Work required —
The answer should consist of each line from the data below that includes "monitor".

Saved data entries
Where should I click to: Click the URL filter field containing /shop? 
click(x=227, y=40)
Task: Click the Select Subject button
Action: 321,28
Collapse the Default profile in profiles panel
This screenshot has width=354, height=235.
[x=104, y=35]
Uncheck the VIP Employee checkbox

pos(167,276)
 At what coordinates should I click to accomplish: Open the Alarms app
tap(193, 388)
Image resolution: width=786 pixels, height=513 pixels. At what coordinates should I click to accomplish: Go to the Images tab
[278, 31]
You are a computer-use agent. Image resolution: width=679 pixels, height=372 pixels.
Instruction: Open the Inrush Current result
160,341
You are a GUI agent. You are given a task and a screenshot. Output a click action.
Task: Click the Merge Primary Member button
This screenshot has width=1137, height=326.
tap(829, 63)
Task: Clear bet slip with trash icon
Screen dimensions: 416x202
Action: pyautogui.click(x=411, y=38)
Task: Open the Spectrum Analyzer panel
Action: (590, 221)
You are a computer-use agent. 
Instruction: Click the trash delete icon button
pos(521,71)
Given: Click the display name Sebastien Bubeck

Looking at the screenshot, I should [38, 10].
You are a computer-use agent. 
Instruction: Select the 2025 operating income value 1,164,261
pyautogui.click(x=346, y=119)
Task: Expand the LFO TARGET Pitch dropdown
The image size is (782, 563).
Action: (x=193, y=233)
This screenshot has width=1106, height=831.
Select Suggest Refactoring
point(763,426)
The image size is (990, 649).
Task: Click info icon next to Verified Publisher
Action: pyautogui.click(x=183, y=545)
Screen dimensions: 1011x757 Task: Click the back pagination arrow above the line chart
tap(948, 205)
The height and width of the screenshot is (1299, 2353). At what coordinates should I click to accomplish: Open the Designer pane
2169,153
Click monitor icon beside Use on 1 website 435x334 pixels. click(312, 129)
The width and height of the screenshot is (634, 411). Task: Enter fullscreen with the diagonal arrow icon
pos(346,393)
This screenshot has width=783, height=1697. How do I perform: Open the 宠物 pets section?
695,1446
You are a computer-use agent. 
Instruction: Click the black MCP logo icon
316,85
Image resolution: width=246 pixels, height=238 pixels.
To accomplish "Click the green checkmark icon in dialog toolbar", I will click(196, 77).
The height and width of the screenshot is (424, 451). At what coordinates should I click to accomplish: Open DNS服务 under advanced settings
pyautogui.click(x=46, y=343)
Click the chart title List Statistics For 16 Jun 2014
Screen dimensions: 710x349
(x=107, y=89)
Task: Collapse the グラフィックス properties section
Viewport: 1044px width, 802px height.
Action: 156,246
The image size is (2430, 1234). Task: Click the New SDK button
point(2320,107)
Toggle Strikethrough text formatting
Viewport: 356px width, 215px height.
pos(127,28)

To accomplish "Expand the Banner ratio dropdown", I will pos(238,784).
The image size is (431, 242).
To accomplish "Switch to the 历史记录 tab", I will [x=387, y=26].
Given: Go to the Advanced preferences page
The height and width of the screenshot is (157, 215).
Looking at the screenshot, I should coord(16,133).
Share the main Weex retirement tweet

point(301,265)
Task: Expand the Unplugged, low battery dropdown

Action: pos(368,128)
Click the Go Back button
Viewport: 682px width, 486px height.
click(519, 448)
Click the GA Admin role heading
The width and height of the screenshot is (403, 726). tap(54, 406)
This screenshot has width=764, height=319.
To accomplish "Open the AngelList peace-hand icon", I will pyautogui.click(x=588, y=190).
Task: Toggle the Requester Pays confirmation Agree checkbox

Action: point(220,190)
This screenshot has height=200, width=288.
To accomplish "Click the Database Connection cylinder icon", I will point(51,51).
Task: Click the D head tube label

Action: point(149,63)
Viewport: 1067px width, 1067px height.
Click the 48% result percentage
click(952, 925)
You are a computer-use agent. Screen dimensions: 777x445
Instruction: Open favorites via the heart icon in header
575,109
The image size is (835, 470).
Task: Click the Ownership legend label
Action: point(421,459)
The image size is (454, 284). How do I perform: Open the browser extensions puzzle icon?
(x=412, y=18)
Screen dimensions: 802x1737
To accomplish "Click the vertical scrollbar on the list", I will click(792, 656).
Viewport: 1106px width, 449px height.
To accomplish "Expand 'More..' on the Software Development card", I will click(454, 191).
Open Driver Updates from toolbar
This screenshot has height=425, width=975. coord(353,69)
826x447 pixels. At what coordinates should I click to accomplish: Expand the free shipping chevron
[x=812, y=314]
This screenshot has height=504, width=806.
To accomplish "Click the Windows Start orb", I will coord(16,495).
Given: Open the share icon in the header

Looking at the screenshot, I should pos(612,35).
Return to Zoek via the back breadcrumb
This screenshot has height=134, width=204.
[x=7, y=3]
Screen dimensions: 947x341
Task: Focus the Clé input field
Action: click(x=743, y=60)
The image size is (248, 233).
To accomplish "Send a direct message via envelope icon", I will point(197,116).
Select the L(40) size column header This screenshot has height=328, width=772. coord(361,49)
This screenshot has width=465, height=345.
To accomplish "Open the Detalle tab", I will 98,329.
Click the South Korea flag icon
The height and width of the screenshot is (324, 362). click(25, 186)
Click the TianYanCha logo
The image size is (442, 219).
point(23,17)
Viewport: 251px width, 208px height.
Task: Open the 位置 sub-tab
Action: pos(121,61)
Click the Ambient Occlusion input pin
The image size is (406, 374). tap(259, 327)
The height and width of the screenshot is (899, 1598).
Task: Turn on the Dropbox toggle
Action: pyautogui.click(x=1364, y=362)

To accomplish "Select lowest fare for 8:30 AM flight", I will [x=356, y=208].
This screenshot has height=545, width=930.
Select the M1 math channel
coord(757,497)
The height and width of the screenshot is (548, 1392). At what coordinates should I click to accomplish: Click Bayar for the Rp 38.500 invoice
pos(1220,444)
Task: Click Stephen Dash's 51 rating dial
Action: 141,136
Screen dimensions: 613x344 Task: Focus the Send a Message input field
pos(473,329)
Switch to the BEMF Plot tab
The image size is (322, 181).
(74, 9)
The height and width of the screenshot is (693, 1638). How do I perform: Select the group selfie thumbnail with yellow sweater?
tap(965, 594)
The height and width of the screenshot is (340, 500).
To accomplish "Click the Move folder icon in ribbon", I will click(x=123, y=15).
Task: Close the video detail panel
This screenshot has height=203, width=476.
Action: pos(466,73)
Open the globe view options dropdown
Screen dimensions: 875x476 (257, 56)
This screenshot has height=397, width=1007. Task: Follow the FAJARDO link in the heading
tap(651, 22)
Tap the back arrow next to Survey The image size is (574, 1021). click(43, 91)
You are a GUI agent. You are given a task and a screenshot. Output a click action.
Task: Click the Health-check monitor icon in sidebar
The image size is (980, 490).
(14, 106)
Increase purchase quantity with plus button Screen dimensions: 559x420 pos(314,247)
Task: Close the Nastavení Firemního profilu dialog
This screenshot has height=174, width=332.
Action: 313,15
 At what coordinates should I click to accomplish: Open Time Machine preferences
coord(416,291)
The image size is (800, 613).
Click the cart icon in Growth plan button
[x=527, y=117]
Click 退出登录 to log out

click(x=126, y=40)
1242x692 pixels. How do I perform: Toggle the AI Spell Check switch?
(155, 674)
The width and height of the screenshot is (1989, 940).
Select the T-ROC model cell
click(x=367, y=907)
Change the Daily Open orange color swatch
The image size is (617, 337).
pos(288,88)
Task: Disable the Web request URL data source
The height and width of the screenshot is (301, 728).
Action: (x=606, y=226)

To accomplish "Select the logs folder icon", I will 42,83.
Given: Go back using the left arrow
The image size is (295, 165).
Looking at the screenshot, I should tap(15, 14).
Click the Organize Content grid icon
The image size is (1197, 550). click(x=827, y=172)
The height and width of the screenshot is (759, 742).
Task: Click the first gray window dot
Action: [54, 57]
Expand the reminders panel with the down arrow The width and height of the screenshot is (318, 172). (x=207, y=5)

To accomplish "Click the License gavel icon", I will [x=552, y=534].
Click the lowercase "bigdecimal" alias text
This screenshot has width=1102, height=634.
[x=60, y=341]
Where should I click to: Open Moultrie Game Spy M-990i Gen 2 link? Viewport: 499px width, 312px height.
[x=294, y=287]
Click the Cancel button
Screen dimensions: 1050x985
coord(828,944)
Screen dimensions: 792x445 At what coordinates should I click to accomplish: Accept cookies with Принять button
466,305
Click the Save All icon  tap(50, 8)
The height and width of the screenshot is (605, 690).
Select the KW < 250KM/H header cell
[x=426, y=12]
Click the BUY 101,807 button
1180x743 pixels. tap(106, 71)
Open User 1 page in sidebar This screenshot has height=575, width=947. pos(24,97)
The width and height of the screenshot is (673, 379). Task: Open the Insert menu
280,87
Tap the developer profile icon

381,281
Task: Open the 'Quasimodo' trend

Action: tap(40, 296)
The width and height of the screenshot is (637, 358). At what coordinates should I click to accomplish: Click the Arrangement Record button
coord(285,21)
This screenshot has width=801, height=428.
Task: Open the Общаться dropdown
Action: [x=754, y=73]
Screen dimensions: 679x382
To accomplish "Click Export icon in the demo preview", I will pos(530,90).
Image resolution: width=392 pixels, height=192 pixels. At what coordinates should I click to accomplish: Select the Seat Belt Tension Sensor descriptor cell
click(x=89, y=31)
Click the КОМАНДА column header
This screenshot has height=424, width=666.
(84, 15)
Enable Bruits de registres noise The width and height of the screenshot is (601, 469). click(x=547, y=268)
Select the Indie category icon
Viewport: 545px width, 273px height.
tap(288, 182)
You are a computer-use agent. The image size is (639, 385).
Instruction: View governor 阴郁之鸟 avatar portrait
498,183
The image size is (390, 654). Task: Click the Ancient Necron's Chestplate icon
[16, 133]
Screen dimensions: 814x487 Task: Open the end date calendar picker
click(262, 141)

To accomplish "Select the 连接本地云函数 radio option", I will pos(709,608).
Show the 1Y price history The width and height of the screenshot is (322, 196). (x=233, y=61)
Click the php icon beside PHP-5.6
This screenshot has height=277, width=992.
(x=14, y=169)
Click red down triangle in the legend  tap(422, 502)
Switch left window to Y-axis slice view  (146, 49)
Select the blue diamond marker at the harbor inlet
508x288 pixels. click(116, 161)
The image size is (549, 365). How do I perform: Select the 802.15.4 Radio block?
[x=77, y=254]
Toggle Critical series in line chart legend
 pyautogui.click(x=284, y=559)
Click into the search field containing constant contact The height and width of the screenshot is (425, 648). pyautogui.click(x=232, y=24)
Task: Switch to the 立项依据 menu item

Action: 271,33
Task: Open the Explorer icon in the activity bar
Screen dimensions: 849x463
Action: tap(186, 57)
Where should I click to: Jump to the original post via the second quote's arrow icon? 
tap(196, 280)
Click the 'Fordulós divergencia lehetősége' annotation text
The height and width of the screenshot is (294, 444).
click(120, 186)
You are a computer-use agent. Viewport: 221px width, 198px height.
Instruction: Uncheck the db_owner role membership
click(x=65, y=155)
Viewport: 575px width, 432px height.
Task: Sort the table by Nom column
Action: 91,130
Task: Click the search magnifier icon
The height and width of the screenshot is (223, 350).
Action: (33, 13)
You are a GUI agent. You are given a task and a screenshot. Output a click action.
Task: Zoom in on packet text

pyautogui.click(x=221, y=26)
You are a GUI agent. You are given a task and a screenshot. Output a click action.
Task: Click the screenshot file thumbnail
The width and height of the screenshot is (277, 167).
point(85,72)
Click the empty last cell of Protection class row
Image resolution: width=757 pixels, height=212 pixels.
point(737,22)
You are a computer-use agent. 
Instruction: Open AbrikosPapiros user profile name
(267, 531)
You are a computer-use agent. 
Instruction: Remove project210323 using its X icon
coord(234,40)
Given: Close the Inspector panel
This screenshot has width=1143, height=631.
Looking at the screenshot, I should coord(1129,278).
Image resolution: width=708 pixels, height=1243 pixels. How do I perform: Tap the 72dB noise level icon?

Final answer —
Click monitor icon beside Use on 1 website 435x334 pixels. click(312, 129)
Task: Click the Health-check monitor icon in sidebar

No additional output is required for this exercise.